Brain damage in TBIs is initially caused by external mechanical forces being transferred to intracranial contents, generating shearing and strain forces which stretch and damage axons, and can result in contusions, hematomas, cerebral edema and swelling. Common mechanisms include direct impact, rapid acceleration/deceleration, penetrating injury, and blast waves. However, the pathophysiology of TBI is now understood to include not only the acute event, but also the resulting cascade of molecular injury mechanisms that are initiated at the time of initial trauma and continue for hours or days (Williamson & Rajajee, 2021). The pathophysiology of even mild TBI is complex and may include both focal and diffuse injury patterns. Neuropathological changes found after mild TBI indicate mild multifocal axonal injury, including altered circuit dysfunction and traumatic axonal injury (Truettner et al., 2018).
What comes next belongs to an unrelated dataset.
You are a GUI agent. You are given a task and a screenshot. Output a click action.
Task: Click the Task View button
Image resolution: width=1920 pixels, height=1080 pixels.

Cell death and the initiation of local metabolic and inflammatory processes resulting from TBI results in the release of a number of inflammatory mediators and damage-associated molecules that are able to cross a dysfunctional blood-brain barrier (Di Battista et al., 2015) or enter the circulation through the glymphatic pathway (Plog et al., 2015). Neurobiochemical marker levels in blood after TBI may reflect structural changes detected by neuroimaging (Mondello et al., 2017). Simpler, sensitive, and specific tests that provide early, quantitative information about the extent of brain tissue damage, identifying and stratifying TBI, would allow rapid and tailored diagnosis of TBI, while minimizing the time, risk, and cost associated with current standards (McMahon et al., 2015). No single ideal TBI biomarker exists (Halford et al., 2017). However, brain-specific markers of neuronal, glial, and axonal damage, identified in the peripheral blood, have shown potential clinical utility as diagnostic, prognostic, and monitoring adjuncts and have been investigated both individually and in combination (Di Battista et al., 2015; Mondello, Jeromin, et al., 2012). Acute-phase biomarkers, including S100 calcium-binding protein B (S100B), glial fibrillary acidic protein (GFAP), and ubiquitin C-terminal hydrolase-L1 (UCH-L1), have shown potential for use in initial screening of patients presenting with head trauma, the vast majority of whom will have normal brain CT findings (Evans & Whitlow, 2022; Maas et al., 2017). 

However, recent reviews have noted concerns about a lack of specificity and unresolved issues with the use of mTBI blood biomarkers. While researchers note “impressive levels of sensitivity,” they simultaneously acknowledge that correlations between blood biomarker levels and mTBI severity have been “disappointing to date.” In particular, they state that it remains inconclusive whether biomarkers can predict recovery time, post-concussion syndrome, and/or return to sports activities (Hier et al., 2021).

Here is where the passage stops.